{EMR}チュートリアル: Amazon EMR の開始方法

 

https://docs.aws.amazon.com/ja_jp/emr/latest/ManagementGuide/emr-gs.html
https://blog.serverworks.co.jp/amazonemr-tutorial

-- 1. コマンド等のインストール

-- 1.1 aws cli version 2 インストール

curl "https://awscli.amazonaws.com/awscli-exe-linux-x86_64.zip" -o "awscliv2.zip"
unzip awscliv2.zip
sudo ./aws/install
aws --version

 

-- 1.2 jqインストール
sudo yum -y install jq


-- 2. S3 バケットを作成する
※名前の末尾を数字にすることはできません。

aws s3 ls

aws s3 mb s3://bucket123emr


-- 3. アプリケーションを準備する

vim health_violations.py

import argparse

from pyspark.sql import SparkSession

def calculate_red_violations(data_source, output_uri):
    """
    Processes sample food establishment inspection data and queries the data to find the top 10 establishments
    with the most Red violations from 2006 to 2020.

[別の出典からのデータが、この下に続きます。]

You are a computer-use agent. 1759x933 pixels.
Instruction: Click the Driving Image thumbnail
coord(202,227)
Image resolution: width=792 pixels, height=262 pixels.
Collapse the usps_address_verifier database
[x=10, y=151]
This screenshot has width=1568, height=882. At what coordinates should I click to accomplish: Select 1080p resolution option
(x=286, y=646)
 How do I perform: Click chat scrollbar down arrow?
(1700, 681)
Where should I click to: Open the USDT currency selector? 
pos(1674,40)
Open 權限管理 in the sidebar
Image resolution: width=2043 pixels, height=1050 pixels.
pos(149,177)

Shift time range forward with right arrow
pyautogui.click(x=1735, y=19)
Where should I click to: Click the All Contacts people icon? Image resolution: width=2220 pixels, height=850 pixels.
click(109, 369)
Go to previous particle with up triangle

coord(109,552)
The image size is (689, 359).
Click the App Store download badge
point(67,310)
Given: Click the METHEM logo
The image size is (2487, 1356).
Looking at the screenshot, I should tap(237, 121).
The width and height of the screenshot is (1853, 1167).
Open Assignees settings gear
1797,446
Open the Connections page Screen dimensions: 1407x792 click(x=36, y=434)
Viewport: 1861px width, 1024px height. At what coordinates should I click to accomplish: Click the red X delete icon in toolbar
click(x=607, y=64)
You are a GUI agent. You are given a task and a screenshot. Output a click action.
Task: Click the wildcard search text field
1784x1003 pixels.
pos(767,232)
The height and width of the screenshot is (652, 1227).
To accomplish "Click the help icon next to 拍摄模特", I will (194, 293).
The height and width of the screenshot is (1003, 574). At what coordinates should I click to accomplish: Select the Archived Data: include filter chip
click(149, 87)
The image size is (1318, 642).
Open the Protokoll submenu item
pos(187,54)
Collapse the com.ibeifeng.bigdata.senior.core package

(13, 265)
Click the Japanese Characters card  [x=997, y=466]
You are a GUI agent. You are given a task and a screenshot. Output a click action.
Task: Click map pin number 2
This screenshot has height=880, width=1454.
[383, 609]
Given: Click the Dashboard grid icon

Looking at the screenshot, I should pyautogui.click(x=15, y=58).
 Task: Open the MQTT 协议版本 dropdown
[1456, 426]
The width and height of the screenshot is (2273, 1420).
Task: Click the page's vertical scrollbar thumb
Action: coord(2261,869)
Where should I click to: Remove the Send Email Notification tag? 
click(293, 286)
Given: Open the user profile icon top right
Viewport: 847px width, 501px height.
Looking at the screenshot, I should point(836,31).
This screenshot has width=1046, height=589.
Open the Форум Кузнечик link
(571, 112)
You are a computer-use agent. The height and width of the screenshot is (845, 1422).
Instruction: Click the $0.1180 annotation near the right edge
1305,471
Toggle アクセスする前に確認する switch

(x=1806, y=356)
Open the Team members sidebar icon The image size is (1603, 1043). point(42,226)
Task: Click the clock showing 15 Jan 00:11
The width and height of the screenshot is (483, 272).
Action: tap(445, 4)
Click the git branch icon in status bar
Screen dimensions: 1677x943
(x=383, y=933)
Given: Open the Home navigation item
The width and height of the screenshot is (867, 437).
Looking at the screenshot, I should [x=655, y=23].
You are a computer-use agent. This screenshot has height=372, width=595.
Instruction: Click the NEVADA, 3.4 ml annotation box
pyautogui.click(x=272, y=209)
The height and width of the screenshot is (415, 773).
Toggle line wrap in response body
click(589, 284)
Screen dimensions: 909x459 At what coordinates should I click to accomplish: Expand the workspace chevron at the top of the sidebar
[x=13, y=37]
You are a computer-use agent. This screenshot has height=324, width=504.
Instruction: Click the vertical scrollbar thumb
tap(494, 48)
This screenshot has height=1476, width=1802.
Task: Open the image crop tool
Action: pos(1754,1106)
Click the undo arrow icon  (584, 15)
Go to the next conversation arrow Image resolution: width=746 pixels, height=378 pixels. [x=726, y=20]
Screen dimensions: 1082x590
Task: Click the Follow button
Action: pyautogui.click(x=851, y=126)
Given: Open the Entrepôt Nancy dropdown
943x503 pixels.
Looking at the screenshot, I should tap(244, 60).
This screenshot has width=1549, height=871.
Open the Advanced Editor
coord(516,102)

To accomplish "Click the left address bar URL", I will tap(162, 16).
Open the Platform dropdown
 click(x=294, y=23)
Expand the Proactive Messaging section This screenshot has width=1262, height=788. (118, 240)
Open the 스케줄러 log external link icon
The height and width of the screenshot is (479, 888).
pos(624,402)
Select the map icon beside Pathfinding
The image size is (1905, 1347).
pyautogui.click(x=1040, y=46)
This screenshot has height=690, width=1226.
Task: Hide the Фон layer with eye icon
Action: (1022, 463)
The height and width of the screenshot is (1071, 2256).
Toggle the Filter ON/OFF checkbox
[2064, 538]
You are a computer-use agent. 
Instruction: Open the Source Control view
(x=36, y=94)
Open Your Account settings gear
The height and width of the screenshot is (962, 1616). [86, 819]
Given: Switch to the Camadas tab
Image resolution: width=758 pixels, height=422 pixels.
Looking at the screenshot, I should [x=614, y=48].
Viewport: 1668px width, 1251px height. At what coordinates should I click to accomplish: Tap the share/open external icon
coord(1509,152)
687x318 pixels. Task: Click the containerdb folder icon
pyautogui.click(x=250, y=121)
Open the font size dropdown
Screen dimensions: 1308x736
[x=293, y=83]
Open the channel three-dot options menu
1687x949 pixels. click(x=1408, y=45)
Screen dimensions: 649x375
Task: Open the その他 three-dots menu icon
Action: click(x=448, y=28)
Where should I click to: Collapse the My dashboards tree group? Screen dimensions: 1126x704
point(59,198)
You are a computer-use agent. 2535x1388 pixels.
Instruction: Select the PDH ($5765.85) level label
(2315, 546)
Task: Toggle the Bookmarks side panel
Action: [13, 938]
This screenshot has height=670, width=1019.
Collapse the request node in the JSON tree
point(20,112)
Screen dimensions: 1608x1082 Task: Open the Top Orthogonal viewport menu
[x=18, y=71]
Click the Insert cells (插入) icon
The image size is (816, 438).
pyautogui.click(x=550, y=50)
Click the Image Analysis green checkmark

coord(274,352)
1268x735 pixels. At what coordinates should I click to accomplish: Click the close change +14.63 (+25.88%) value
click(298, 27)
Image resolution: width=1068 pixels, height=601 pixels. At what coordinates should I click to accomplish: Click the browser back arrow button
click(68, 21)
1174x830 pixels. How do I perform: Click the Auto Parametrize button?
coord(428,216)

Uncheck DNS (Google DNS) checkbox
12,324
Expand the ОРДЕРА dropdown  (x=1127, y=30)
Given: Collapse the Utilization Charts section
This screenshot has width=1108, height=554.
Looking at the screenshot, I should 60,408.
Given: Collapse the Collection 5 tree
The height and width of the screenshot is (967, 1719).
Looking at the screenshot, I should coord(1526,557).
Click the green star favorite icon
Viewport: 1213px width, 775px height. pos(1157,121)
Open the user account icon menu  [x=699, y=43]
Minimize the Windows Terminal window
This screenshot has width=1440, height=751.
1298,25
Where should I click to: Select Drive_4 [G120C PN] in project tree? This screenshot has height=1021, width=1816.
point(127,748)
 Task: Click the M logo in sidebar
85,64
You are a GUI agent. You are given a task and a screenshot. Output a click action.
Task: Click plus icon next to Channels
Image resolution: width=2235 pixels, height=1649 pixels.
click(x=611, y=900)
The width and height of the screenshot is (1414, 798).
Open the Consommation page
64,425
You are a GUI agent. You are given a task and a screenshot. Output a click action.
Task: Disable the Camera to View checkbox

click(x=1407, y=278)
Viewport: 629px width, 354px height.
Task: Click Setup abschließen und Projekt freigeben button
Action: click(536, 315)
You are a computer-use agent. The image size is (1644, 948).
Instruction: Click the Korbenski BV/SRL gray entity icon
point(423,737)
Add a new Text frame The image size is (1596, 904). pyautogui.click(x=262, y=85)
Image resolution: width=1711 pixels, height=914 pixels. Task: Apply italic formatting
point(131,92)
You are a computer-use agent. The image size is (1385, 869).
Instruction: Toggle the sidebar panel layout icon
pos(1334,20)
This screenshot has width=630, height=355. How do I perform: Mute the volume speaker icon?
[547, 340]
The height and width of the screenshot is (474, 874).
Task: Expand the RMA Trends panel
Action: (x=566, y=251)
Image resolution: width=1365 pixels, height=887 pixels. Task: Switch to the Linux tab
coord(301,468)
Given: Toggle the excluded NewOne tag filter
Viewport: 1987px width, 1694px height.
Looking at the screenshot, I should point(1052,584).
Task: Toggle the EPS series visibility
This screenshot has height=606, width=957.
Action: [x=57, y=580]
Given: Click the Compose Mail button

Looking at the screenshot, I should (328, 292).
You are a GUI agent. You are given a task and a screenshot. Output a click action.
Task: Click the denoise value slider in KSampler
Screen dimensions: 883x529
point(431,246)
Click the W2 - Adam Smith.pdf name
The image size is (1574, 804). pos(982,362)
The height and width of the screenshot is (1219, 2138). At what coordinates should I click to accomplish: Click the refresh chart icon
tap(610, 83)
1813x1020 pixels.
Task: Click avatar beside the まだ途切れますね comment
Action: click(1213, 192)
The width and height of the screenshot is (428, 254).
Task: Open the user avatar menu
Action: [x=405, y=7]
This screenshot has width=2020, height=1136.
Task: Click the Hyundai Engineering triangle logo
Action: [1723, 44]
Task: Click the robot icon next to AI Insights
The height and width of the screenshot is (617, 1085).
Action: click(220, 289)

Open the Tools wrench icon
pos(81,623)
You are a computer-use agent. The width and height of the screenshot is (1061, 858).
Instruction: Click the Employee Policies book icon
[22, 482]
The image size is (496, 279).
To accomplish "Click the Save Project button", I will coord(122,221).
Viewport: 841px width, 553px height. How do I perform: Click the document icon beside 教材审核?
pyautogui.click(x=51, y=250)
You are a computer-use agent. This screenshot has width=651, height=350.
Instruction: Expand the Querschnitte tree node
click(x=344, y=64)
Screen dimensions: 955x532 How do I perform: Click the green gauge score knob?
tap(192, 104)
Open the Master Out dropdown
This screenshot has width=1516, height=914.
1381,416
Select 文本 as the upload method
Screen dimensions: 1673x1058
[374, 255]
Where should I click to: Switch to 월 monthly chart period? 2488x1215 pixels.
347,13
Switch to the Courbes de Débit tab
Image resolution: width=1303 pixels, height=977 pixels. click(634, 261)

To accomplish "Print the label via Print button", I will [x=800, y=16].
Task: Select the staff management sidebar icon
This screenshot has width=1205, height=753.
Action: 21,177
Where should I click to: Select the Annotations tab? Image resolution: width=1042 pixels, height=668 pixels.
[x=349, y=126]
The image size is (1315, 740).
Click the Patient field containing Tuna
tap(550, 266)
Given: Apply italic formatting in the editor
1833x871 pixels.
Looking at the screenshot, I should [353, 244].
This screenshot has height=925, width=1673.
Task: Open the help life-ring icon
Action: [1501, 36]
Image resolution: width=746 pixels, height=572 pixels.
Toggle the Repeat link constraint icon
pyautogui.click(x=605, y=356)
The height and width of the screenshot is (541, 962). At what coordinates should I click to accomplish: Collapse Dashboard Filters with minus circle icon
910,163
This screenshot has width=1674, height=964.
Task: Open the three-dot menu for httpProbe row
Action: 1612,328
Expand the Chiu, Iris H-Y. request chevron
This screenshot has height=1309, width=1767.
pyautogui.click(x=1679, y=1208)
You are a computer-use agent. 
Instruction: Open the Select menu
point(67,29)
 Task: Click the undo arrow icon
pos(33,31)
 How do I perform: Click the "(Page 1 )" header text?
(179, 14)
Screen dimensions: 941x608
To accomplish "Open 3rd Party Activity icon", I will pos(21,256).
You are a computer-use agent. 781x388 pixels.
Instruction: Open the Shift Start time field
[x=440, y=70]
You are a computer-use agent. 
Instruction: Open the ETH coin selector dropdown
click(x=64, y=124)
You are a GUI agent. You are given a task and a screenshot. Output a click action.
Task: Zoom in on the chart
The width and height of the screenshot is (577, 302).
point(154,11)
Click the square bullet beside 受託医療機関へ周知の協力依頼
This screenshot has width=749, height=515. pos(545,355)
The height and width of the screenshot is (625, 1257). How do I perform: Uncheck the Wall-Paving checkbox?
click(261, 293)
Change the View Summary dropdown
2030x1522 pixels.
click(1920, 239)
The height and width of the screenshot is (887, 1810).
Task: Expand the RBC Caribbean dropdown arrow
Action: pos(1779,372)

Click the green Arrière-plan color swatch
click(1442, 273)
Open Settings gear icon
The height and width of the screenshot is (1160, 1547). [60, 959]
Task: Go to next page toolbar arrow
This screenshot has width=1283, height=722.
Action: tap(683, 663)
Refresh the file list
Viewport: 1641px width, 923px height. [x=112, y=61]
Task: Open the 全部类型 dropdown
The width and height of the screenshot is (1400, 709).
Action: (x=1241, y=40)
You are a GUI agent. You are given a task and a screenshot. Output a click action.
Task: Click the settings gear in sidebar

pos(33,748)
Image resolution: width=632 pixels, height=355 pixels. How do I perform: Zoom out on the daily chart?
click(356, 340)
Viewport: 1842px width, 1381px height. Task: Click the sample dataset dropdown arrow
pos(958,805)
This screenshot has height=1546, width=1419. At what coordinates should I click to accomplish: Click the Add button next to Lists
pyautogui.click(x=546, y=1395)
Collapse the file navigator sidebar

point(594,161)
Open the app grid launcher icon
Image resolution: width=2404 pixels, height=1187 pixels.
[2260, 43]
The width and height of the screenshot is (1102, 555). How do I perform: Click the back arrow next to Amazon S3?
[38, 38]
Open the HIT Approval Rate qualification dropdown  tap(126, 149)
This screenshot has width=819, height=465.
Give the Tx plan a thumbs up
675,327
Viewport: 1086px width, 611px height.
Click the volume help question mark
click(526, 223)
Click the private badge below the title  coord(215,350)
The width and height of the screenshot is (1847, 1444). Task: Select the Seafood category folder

    :param data_source: The URI of your food establishment data CSV, such as 's3://bucket123emr/food-establishment-data.csv'.
    :param output_uri: The URI where output is written, such as 's3://bucket123emr/restaurant_violation_results'.
    """
    with SparkSession.builder.appName("Calculate Red Health Violations").getOrCreate() as spark:
        # Load the restaurant violation CSV data
        if data_source is not None:
            restaurants_df = spark.read.option("header", "true").csv(data_source)

        # Create an in-memory DataFrame to query
        restaurants_df.createOrReplaceTempView("restaurant_violations")

        # Create a DataFrame of the top 10 restaurants with the most Red violations
        top_red_violation_restaurants = spark.sql("""SELECT name, count(*) AS total_red_violations 
          FROM restaurant_violations 
          WHERE violation_type = 'RED' 
          GROUP BY name 
          ORDER BY total_red_violations DESC LIMIT 10""")

        # Write the results to the specified output URI
        top_red_violation_restaurants.write.option("header", "true").mode("overwrite").csv(output_uri)

if __name__ == "__main__":
    parser = argparse.ArgumentParser()
    parser.add_argument(
        '--data_source', help="The URI for you CSV restaurant data, like an S3 bucket location.")
    parser.add_argument(
        '--output_uri', help="The URI where output is saved, like an S3 bucket location.")
    args = parser.parse_args()

    calculate_red_violations(args.data_source, args.output_uri)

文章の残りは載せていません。